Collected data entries
====================

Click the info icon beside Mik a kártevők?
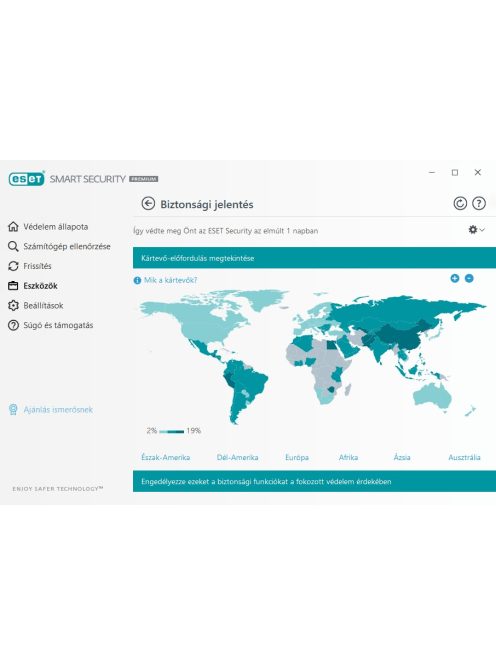496x664 pixels. [137, 280]
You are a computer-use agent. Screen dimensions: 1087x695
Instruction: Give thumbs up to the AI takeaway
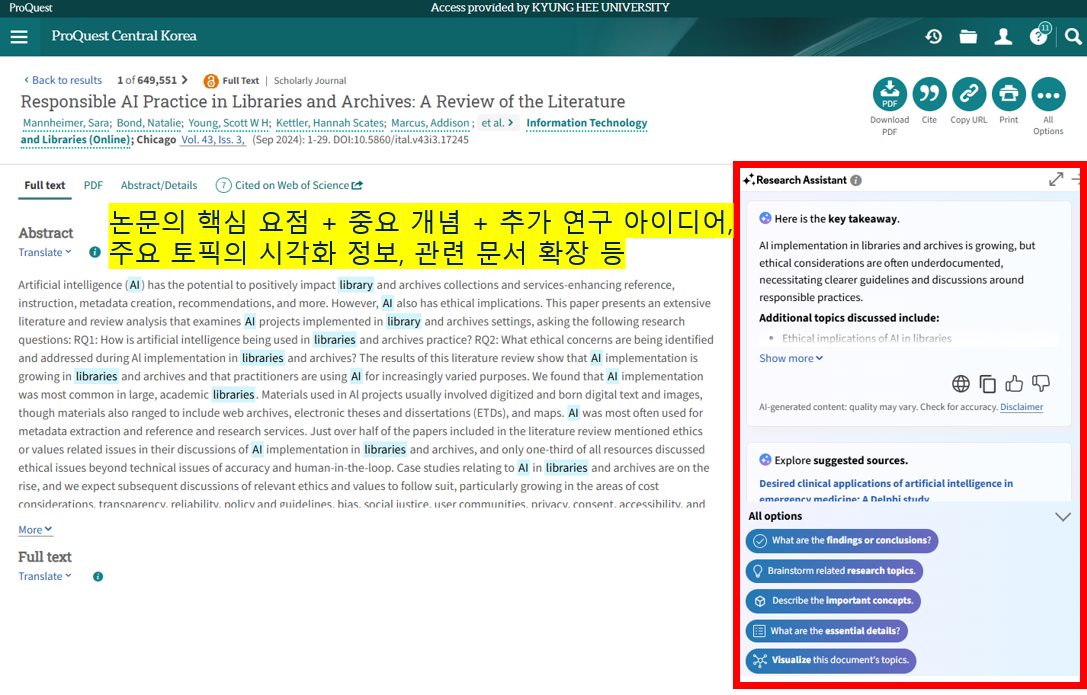(1014, 383)
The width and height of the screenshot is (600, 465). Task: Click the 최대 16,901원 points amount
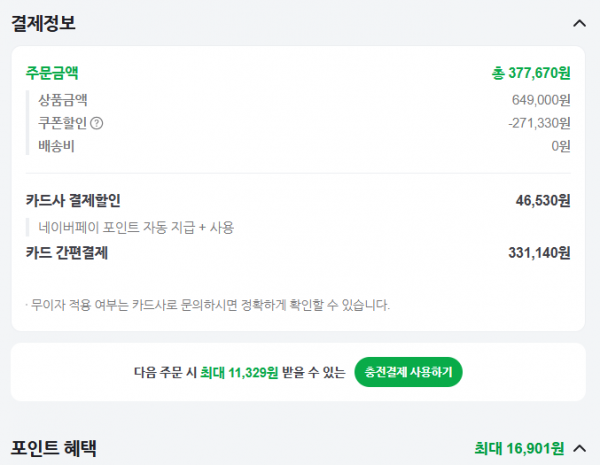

====================

- **Directions for this task**:
Word for word, copy the lines from the one with "You are a computer-use" through the end of the entries above, and do not include any picture.

- **Response box**:
You are a computer-use agent. Screen dimensions: 1087x695
Instruction: Give thumbs up to the AI takeaway
(1014, 383)
The width and height of the screenshot is (600, 465). Task: Click the 최대 16,901원 points amount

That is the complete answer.